Apple iPhone users hit the internet recently to relay their frustration over a noticeable software slowdown that occurred after the release of an update. It began with a reddit user, who stated that their iPhone 6S had been “very slow” over the course of a few weeks, despite several updates. However, after replacing the battery, the phone gained speed once again. The post sparked a conversation between numerous other iPhone users who had experienced similar slowdowns.
The post and similar stories grabbed the attention of John Poole, founder of the software company Primate Labs. “We always hear some complaints about slow phones, and that’s usually something that’s gone on – maybe the phone’s been damaged, or maybe there’s a low power mode setting on, or something like that,” said Poole. “But we saw a dramatic uptick in those sorts of reports around the release of iOS 11. When I saw the Reddit post, that sort of put two and two together for me.”

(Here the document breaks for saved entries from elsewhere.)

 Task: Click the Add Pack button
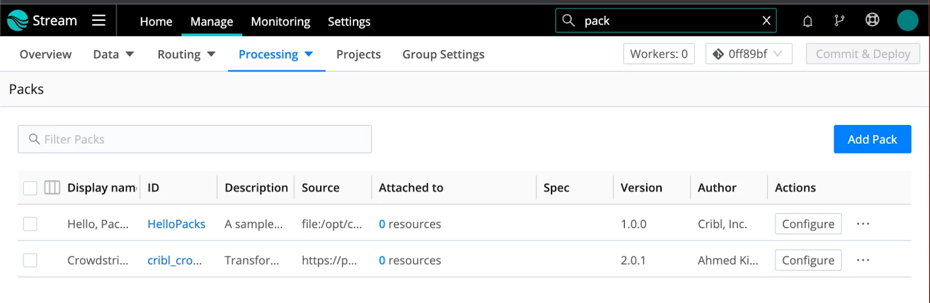pos(872,140)
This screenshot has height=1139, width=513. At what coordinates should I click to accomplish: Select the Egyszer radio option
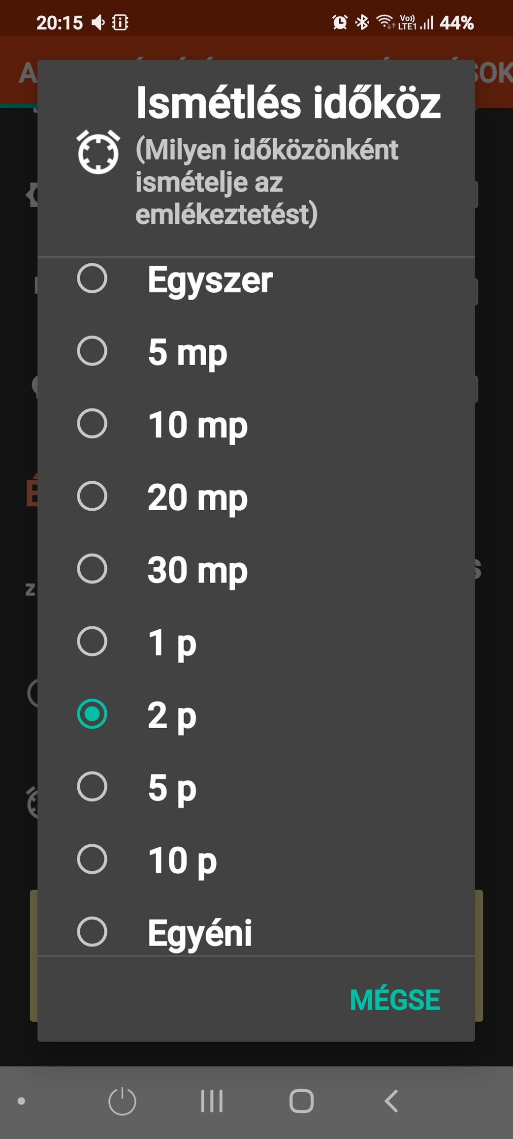[256, 279]
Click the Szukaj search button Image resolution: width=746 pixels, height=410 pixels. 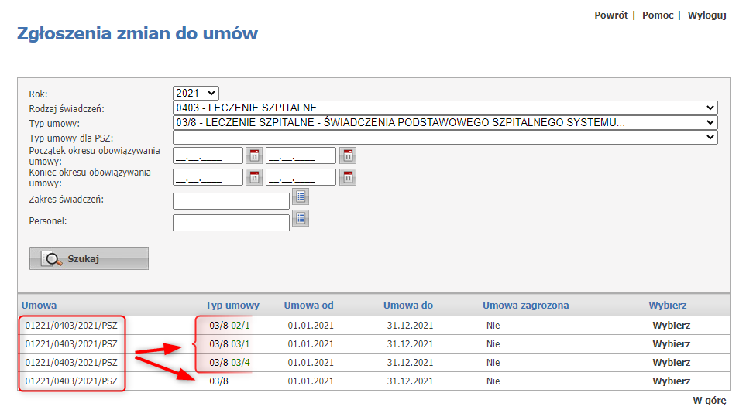[x=88, y=258]
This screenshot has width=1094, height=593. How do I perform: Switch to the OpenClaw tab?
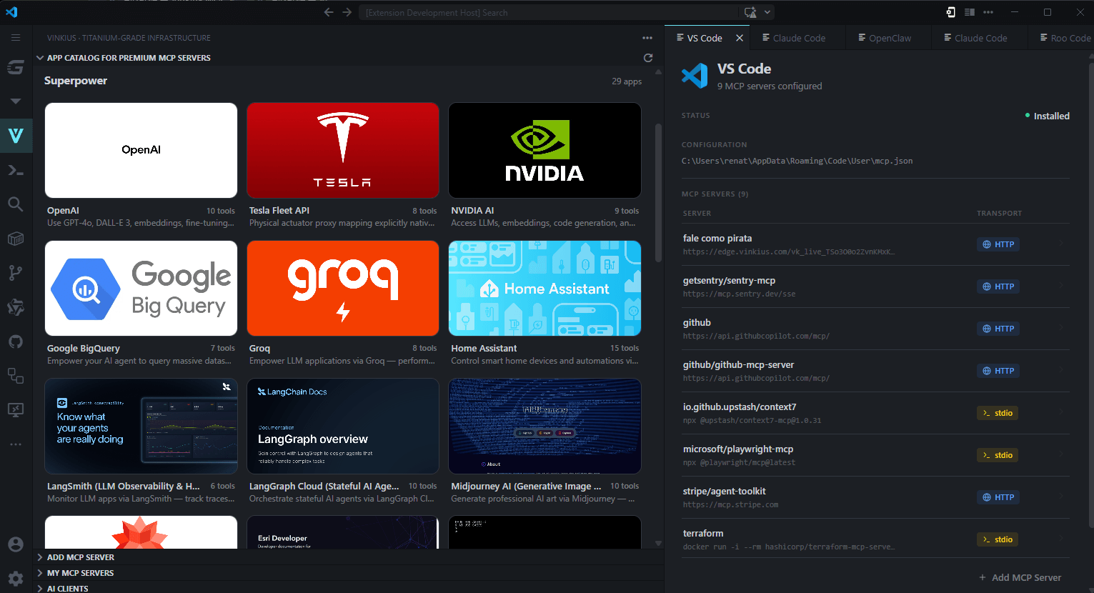[x=889, y=38]
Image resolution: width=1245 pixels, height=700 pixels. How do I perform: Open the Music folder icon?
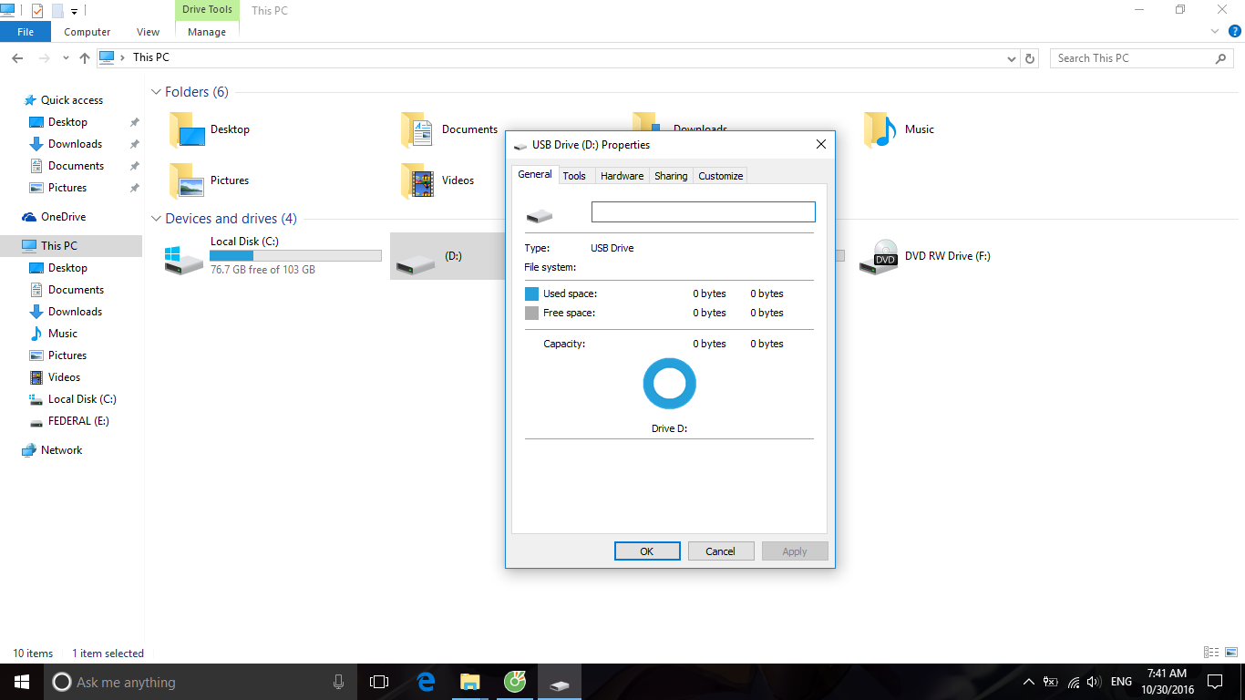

Poole conducted research to test the theory and confirmed the discovery of a software slowdown. iPhone 6S models running iOS versions 10.2 and 11.2 and iPhone 7 phones running iOS 11.2 had higher than average instances of lower processing speed, according to Poole’s research. Apple confirmed the move, stating that a feature tucked into software updates for the iPhone 6, iPhone 6S, and iPhone SE were designed to prevent unexpected shutdowns due to extreme conditions and aging batteries.
“Our goal is to deliver the best experience for our customers, which includes overall performance and prolonging the life of their devices,” said Apple. “Lithium-ion batteries become less capable of supplying peak current demands when in cold conditions, have a low battery charge, or as they age over time, which can result in the device unexpectedly shutting down to protect its electronic components.”

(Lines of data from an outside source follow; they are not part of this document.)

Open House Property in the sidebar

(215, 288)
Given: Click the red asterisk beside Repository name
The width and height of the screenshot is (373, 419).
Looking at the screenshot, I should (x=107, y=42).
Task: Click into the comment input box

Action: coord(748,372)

Poole stated that Apple could have avoidable a tremendous amount of backlash if they had been transparent with the changes and provided messages or alerts to notify users of the situation. “What I would have loved to have seen from Apple is for Apple to have come forward and said clearly and very bluntly what they were doing: that there was an issue with the battery, that the workaround was to slow the phone down because the alternative would be to have the phone just suddenly crash, and basically tell the users, ‘If you want a fix, you have to replace the battery.’”
However, he does not view the change as a reason to forego future updates. “If you stuck with an older version of iOS, then what would happen would be your phone would be fast, but it might crash randomly,” he said. “So that’s not really an ideal situation if you’re relying on your phone day to day, like most of us are. The other problem with holding back on security updates is you lose the security improvements and fixes that Apple makes with every release.”